Task instructions
Once you find the line with "สมัครสมาชิก (25, 7)", transcribe it and all the lines that follow to the end of the data, exactly as written; skip any pictures.

Provided entries
────
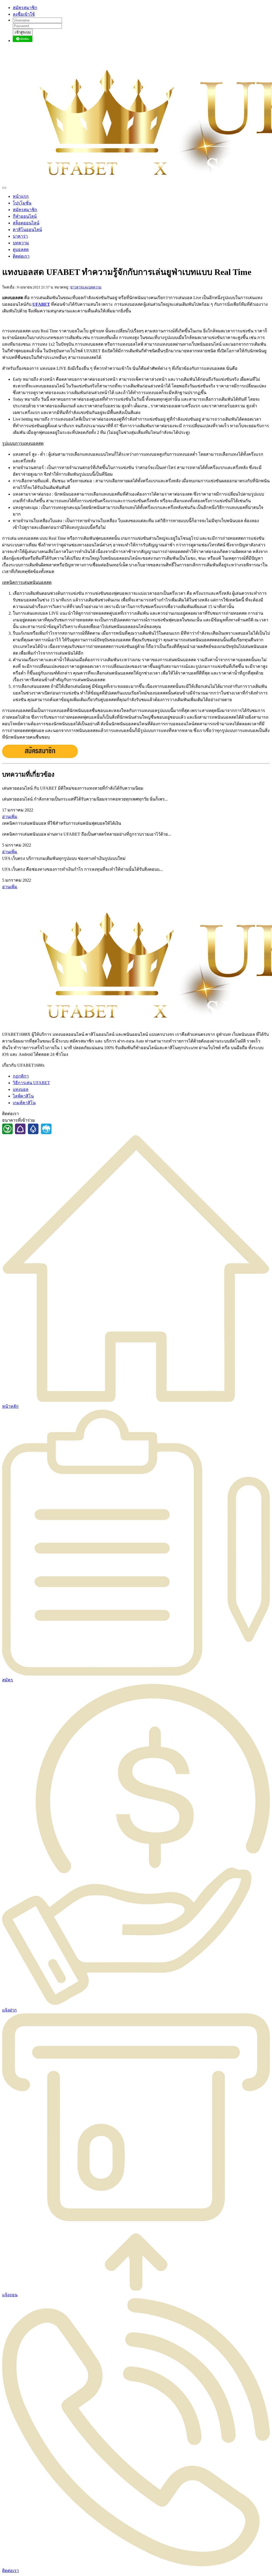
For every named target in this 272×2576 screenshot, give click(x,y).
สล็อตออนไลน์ (26, 223)
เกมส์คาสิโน (24, 1102)
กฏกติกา (21, 1076)
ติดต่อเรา (21, 256)
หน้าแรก (21, 196)
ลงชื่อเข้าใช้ (24, 14)
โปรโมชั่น (22, 203)
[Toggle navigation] (4, 188)
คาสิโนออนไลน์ (27, 229)
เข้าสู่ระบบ (23, 32)
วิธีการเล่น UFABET (31, 1082)
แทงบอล (20, 1089)
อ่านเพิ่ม (9, 816)
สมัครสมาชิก (25, 7)
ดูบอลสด (21, 249)
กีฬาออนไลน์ (25, 216)
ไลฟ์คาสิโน (23, 1096)
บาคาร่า (20, 236)
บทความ (21, 243)
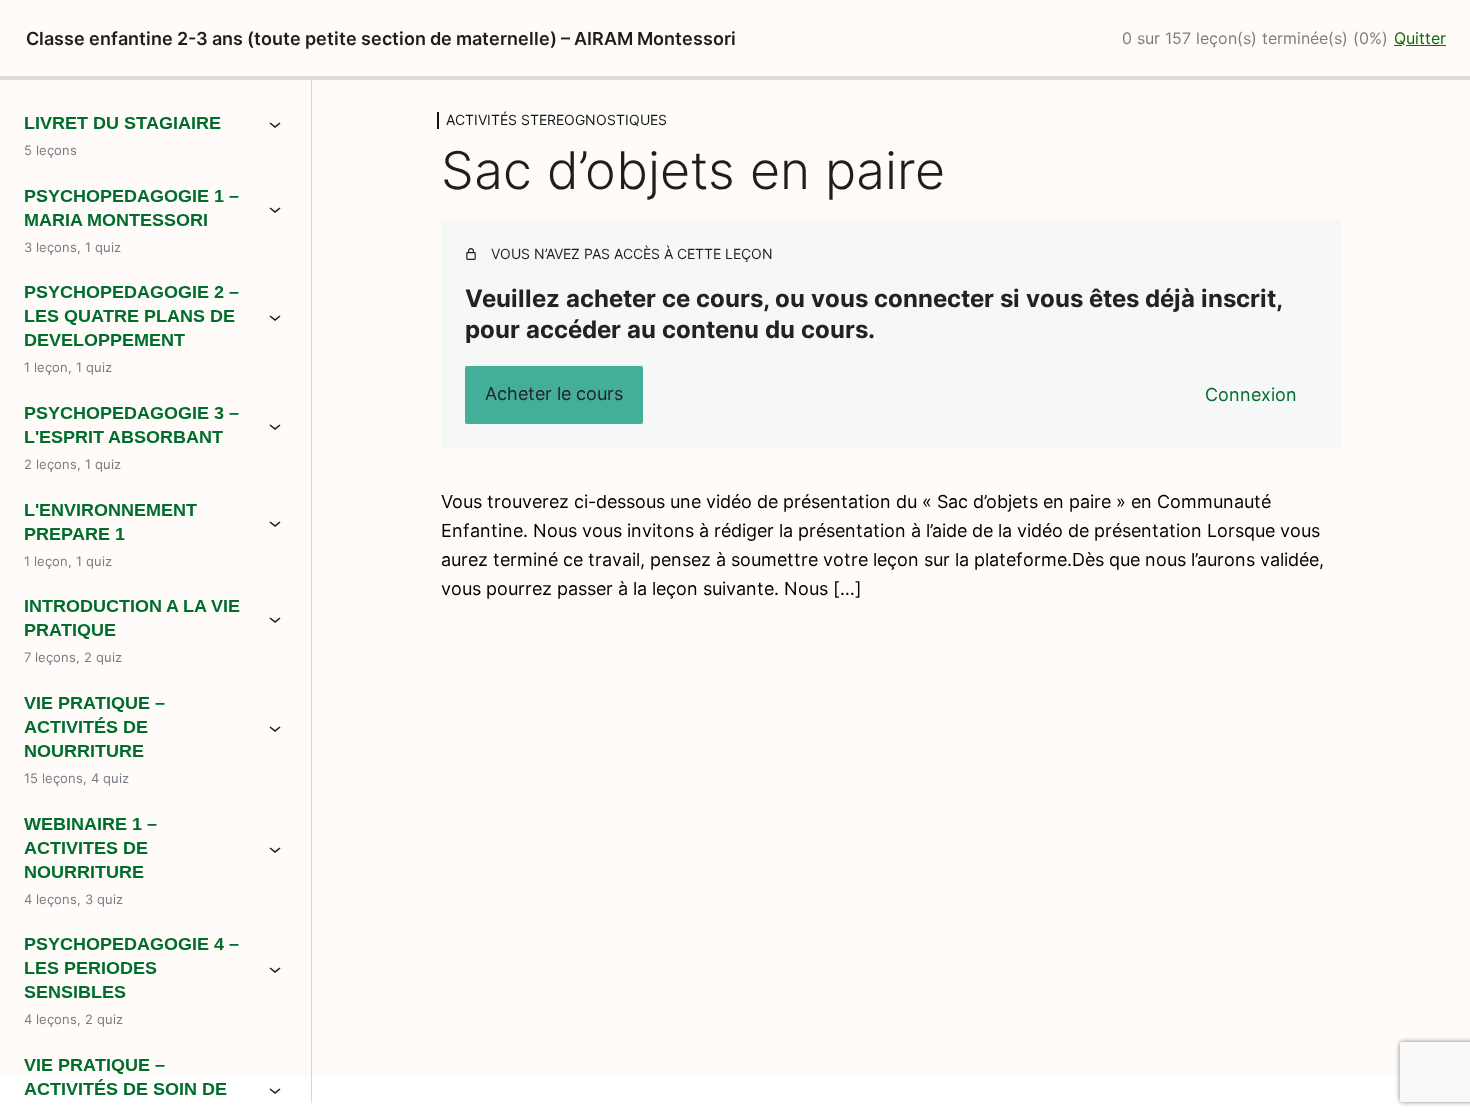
────
Solution to this task
สมัครสมาชิก (25, 7)
ดูบอลสด (21, 249)
กีฬาออนไลน์ (25, 216)
ไลฟ์คาสิโน (23, 1096)
บาคาร่า (20, 236)
บทความ (21, 243)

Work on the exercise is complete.